Les prétentions des requérants

     Les requérants prétendent qu'ils avaient plusieurs raisons de croire que les procédures suivies étaient conformes aux exigences de la LIR. Ils avaient d'ailleurs, par les années précédant l'année en question, produit leur formulaire après les délais prévus et, puisque l'immeuble ne générait aucun revenu imposable, ils avaient également produit leurs déclarations de revenus hors délai, et cela sans aucune réaction de la part des intimés. Cette prétention s'appuie sur l'argument que le ministère aurait induit les requérants en erreur en:

a)      acceptant le formulaire NR-6 pour chacune des années d'imposition 1989, 1990, 1991 et 1992 en retard (après la première journée de l'année suivant l'année imposable);
b)      acceptant les déclarations de revenu après le délai de 6 mois pour les années 1989, 1990 et 1991;
c)      émettant des cotisations pour ces années indiquant qu'aucun revenu était imposable; et
d)      acceptant les déclarations en retard et émettant des cotisations même après le changement de la LIR.

- - -

[TÂCHES À RÉALISER]
1. Répondez à ces questions d'après l'extrait sur les prétentions des requérants :
(a) Quel formulaire le ministère aurait-il accepté en retard ?
(b) Quel délai les déclarations de revenu auraient-elles dépassé ?
(c) Pour quelles années ces déclarations de revenu auraient-elles été acceptées après ce délai ?
2. Indiquez si chaque affirmation concorde avec l'extrait sur les prétentions des requérants, par oui ou non, en citant les mots décisifs de l'extrait :
(a) L'immeuble générait un revenu imposable.
(b) Le formulaire NR-6 aurait été accepté en retard pour l'année d'imposition 1992.
(c) Les intimés avaient réagi aux dépôts tardifs des années précédentes.
3. Poursuivez l'extrait sur les prétentions des requérants à partir de sa dernière phrase.
Les entrées forment un matériau distinct de l'extrait.

(Entrées extraites)
- - -

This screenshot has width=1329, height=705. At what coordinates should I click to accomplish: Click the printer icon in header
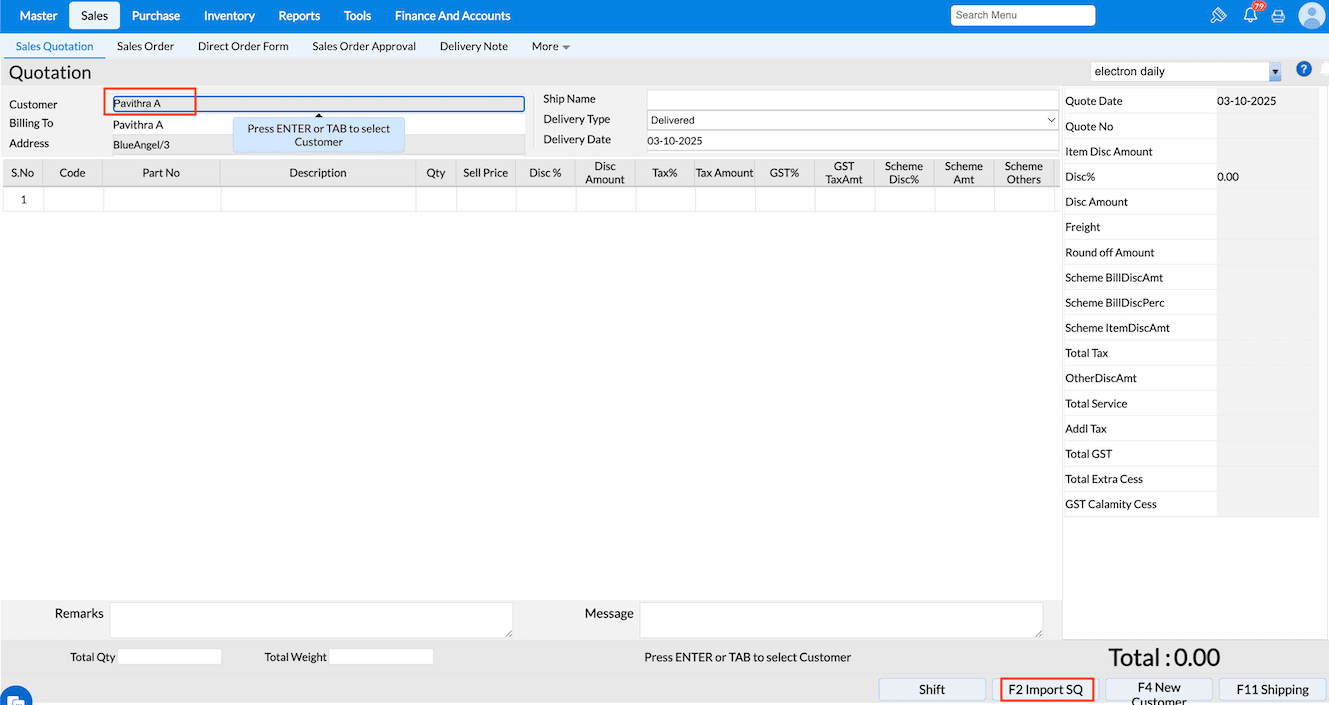pos(1278,16)
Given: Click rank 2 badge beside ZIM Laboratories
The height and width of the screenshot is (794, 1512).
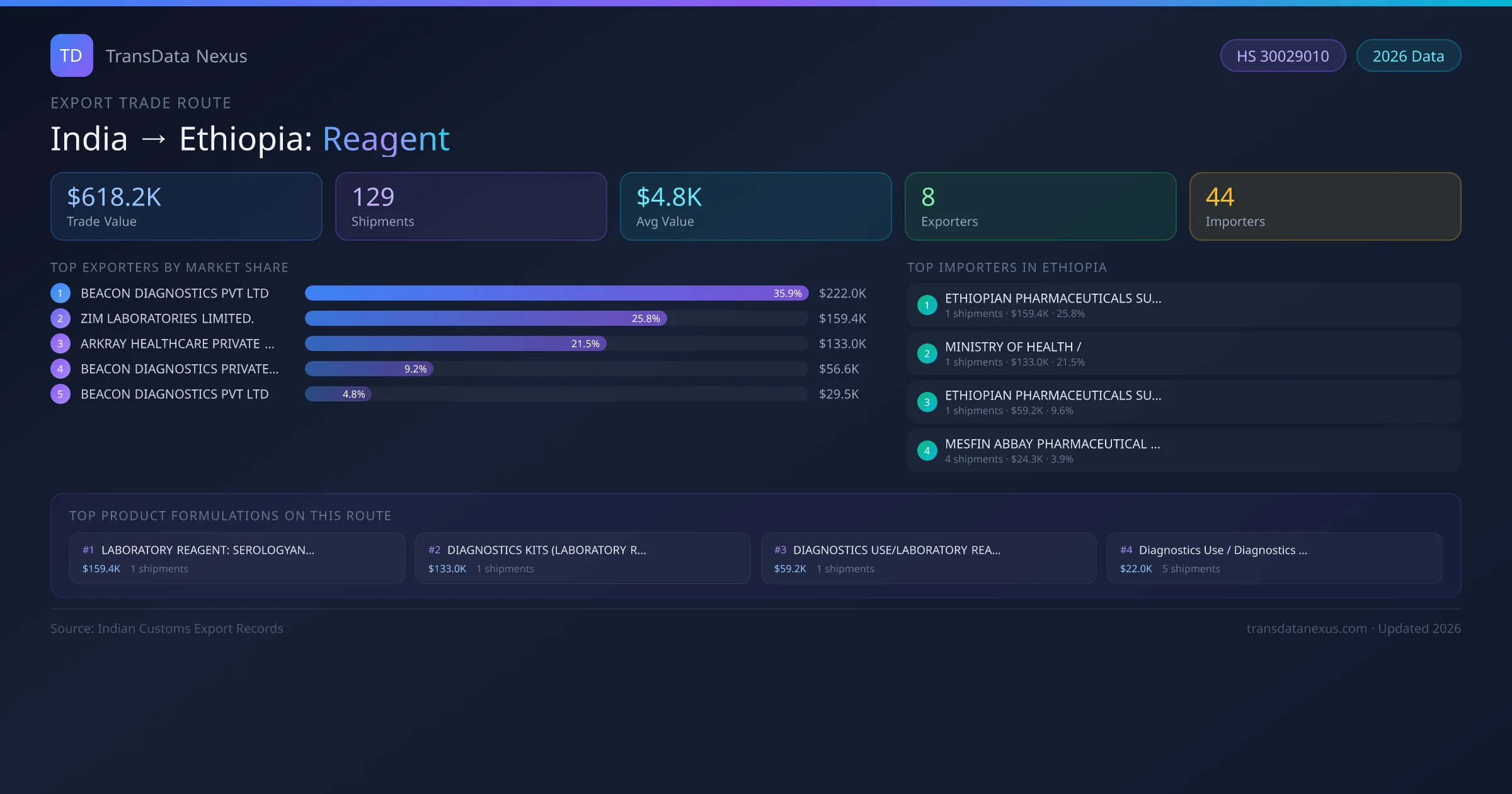Looking at the screenshot, I should pos(60,318).
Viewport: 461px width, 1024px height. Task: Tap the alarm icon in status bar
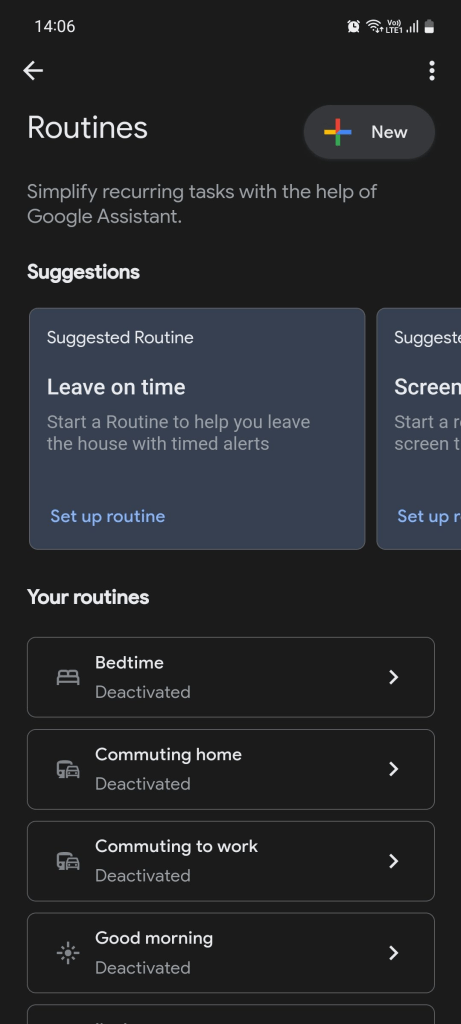click(x=353, y=26)
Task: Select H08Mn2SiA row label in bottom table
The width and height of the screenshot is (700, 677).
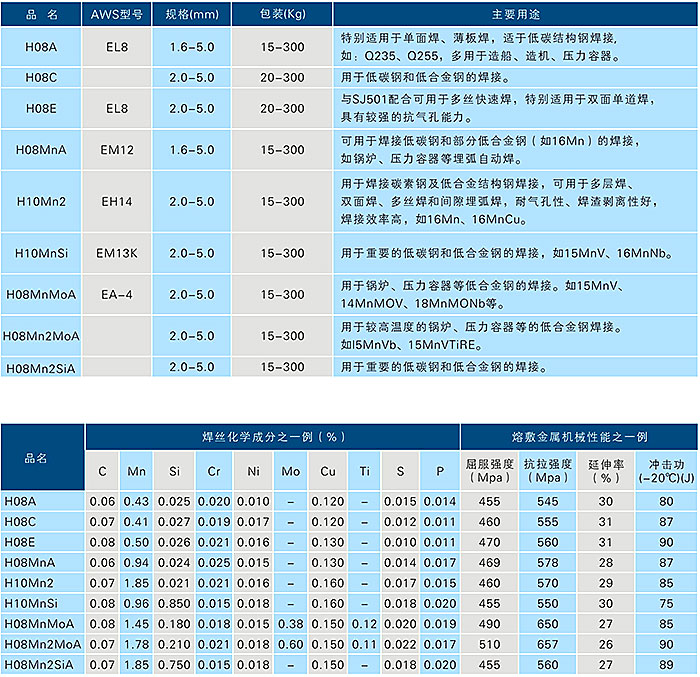Action: [42, 664]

- - -

[RÉPONSES PAR TÂCHE]
1.
(a) Le formulaire NR-6.
(b) Le délai de 6 mois.
(c) Pour les années 1989, 1990 et 1991.

2.
(a) Non : « puisque l'immeuble ne générait aucun revenu imposable ».
(b) Oui : « acceptant le formulaire NR-6 pour chacune des années d'imposition 1989, 1990, 1991 et 1992 en retard ».
(c) Non : « sans aucune réaction de la part des intimés ».

3.
     Selon les requérants, l'on ne leur aurait donné ni préavis, ni occasion de s'expliquer, dans le contexte d'une situation entraînant pour eux de si graves conséquences fiscales. Ils prétendent de plus que l'agente faisant la recommandation au Directeur adjoint aurait recommandé une décision favorable aux requérants, puisque "it seems that the agent was misinformed by the officer at the D.O. concerning filing requirements" et "financial hardship for agent". Néanmoins, le comité de révision et ensuite le Directeur adjoint rejetaient cette recommandation.

     Les requérants ajoutent qu'en vertu du paragraphe 220(3) du LIR, les directives du ministère prévoient une prolongation de délai en vertu du paragraphe 220(3) dans certaines circonstances, entre autres si un contribuable a reçu des renseignements erronés, à condition que la discrétion soit exercée de manière raisonnable, juste et cohérente.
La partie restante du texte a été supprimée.